DIRECTIVE: Pull out every line of the material below that contains the word "Where", and leave out all other lines.

(Items from a data source)
____

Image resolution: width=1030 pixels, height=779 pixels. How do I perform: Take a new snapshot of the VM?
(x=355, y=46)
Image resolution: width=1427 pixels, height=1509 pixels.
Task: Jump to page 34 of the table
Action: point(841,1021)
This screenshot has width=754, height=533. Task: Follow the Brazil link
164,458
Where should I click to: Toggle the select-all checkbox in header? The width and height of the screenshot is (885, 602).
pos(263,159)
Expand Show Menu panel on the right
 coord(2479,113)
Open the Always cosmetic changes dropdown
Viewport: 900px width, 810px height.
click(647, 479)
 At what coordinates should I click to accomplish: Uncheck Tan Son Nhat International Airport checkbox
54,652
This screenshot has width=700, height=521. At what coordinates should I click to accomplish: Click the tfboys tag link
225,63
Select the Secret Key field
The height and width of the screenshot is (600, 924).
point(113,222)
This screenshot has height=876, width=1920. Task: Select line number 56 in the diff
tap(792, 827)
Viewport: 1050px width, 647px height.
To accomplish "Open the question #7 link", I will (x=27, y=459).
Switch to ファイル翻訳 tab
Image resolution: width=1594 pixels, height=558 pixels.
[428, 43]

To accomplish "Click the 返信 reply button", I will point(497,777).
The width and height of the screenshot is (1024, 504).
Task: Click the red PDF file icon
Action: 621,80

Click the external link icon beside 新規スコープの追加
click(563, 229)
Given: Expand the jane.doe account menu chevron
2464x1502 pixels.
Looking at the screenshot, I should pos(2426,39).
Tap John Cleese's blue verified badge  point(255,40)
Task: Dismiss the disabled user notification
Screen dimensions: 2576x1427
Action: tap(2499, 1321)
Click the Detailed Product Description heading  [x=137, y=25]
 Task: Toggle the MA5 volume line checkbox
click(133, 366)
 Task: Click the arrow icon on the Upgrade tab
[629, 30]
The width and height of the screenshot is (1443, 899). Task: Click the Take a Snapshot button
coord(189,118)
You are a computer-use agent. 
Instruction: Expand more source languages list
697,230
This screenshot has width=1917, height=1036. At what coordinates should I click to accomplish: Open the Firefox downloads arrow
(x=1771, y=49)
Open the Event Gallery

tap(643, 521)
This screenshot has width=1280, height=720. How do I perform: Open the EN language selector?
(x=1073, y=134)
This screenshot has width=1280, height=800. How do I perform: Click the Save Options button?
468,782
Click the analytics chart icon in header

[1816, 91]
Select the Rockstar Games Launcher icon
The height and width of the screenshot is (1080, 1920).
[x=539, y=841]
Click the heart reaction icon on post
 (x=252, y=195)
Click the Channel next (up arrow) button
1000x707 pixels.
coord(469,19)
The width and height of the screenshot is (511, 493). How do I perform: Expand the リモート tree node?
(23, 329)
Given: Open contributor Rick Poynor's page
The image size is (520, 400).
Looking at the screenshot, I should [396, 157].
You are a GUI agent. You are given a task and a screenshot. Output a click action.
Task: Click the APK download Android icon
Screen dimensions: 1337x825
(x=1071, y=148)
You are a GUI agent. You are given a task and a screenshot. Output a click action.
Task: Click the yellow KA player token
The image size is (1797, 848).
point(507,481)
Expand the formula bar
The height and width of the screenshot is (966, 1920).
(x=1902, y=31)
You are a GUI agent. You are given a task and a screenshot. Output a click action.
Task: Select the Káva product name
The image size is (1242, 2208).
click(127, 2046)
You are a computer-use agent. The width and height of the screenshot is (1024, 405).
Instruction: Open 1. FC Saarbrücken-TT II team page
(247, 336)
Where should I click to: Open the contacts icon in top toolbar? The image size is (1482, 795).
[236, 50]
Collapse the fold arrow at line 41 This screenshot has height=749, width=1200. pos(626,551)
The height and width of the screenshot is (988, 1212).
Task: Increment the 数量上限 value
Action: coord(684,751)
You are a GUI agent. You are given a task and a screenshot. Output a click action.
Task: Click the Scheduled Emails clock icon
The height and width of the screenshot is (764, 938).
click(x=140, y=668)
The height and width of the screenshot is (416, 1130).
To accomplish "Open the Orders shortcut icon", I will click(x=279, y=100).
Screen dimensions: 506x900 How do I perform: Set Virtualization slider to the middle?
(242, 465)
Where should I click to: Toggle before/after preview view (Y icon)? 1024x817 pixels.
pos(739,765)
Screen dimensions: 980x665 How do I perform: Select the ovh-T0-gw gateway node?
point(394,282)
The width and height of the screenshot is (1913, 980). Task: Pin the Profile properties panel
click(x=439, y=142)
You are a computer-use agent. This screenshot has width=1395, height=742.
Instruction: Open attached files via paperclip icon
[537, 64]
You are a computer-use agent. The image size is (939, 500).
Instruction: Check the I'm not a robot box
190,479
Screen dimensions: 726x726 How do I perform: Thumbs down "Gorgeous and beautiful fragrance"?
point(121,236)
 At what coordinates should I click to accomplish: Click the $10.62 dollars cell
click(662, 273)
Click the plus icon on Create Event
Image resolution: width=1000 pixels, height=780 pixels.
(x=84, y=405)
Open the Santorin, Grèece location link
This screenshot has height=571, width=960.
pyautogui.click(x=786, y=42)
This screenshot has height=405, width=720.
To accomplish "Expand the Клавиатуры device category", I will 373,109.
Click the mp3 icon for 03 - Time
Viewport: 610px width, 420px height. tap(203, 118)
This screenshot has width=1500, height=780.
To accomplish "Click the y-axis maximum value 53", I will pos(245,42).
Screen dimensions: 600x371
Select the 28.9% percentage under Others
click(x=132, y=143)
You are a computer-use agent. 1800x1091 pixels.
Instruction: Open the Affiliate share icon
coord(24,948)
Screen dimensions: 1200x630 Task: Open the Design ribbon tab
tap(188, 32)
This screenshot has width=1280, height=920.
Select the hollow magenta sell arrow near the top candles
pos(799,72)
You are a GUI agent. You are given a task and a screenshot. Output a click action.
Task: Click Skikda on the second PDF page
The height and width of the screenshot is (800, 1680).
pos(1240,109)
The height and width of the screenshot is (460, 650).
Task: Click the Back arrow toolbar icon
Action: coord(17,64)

____

OUTPUT:
Where should I click to: Toggle the select-all checkbox in header? The width and height of the screenshot is (885, 602).
Where should I click to: Open the contacts icon in top toolbar? The image size is (1482, 795).
Where should I click to: Toggle before/after preview view (Y icon)? 1024x817 pixels.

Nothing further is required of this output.